Abstract We study exact single-soliton solutions of an attractive Bose-Einstein condensate governed by a one-dimensional nonautonomous Gross-Pitaevskii system. For several different forms of time-dependent atom-atom interaction and external parabolic potential which satisfy the exact integrability scenario, we construct a set of new analytical nonautonomous deformed-soliton solutions, including the macroscopic wave function and the position of soliton’s center of mass. The soliton characteristics are modulated by the external field parameters and deformation factors related to the number of the condensed atoms and the initial conditions. The results suggest a simple and effective method for experimentally generating matter-wave deformed solitons and manipulating their motions.

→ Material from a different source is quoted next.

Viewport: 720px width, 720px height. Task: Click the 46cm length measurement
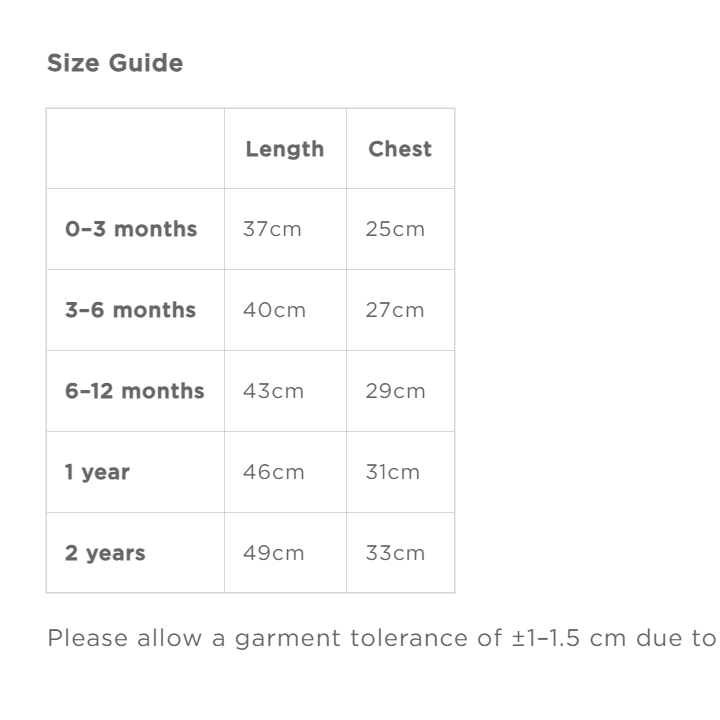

Keywords: Bose-Einstein condensate nonautonomous system deformed soliton

Received: 21 January 2013
Revised: 08 April 2013
Accepted manuscript online:

PACS:	05.45.Yv	(Solitons)
	03.75.Kk	(Dynamic properties of condensates; collective and hydrodynamic excitations, superfluid flow)
	03.65.Ge	(Solutions of wave equations: bound states)
	03.75.Lm	(Tunneling, Josephson effect, Bose-Einstein condensates in periodic potentials, solitons, vortices, and topological excitations)

Fund: Project supported by the National Natural Science Foundation of China (Grant No. 11175064).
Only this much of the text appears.